- _Goal_
Translate this sentence from the court opinion into Spanish: "The lower court sustained an exception of no cause of action and appeal was prosecuted therefrom by plaintiff."

- _Text section_
---
Case ID: so2d_9/html/0699-01.html
Source: Caselaw Access Project
Author: {"author": "TALIAFERRO, Judge.", "license": "Public Domain", "url": "https://static.case.law/"}
Date Created: 2024-08-24T03:29:51.129683

BROWN v. ADAMS et al.
    No. 6577.
    Court of Appeal of Louisiana. Second Circuit.
    Sept. 30, 1942.
    
      Cawthorn & Golson, of Mansfield, for appellant.
    Russell E. Gahagan, of Natchitoches, for appellees.
   TALIAFERRO, Judge.

Plaintiff seeks to have himself declared nominated as candidate of the Democratic Party for the position of member of the school board of Ward One of Red River Parish, and impleaded as defendants his opponent, A. M. Adams and the Red River Parish Democratic Executive Committee. The correctness of the result of the primary election held in said ward on September 8, 1942, as found, declared and promulgated by said committee, is attacked. The suit is essentially an election contest and under the provisions of Act No. 46 of 1940 it is mandatory that a decision by this court be rendered within twenty-four hours after submission of the case, which occurred on September 29, 1942.

The lower court sustained an exception of no cause of action and appeal was prosecuted therefrom by plaintiff.

In compliance with said Act No. 46 of 1940, we herewith hand down a decision in the case. The reasons therefor will follow in due course.
---
- _Given data_

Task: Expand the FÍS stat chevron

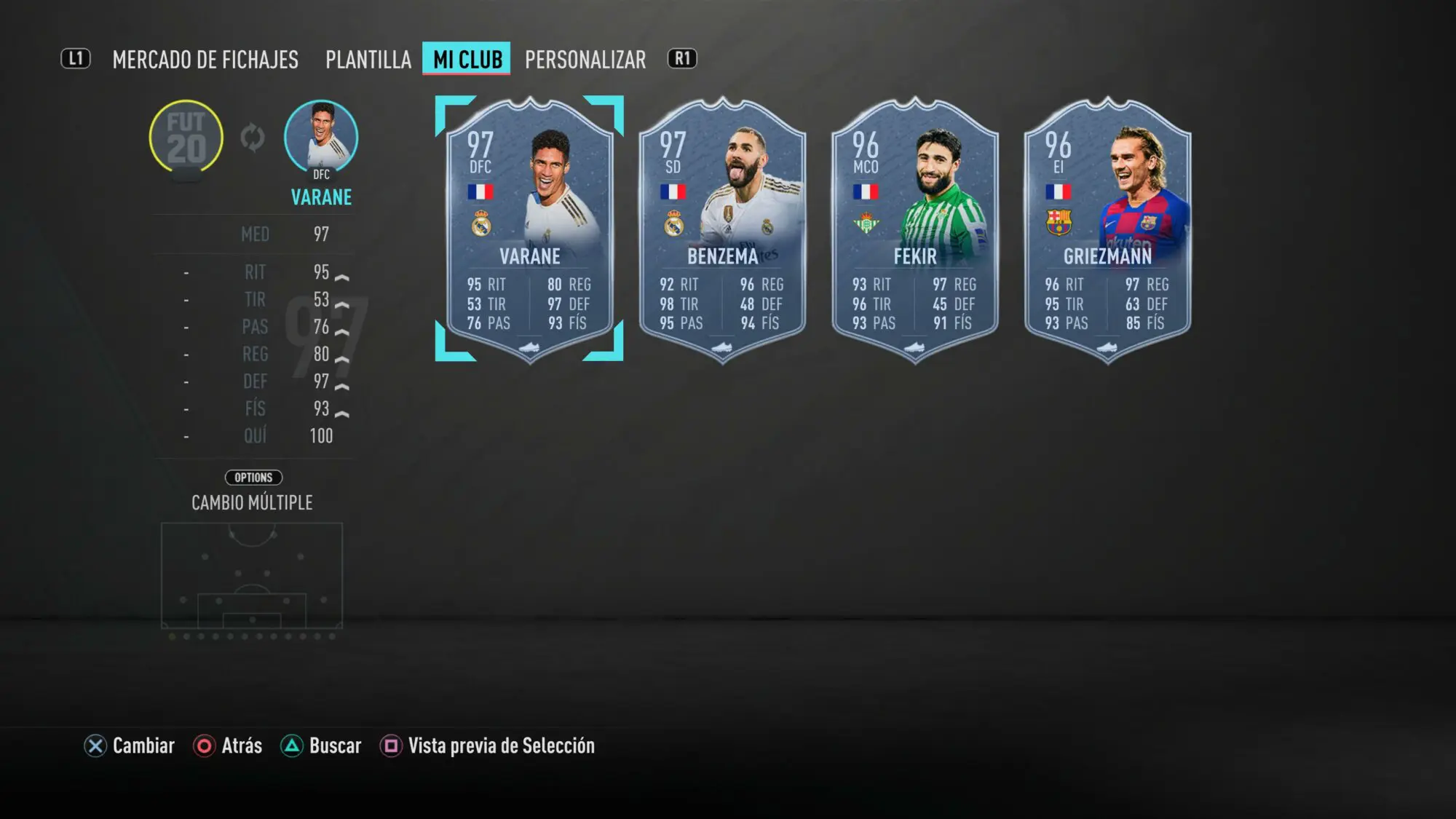Action: [x=342, y=414]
---
- _Exercise answer_
El tribunal inferior admitió una excepción de falta de causa de acción, y el demandante interpuso apelación contra dicha resolución.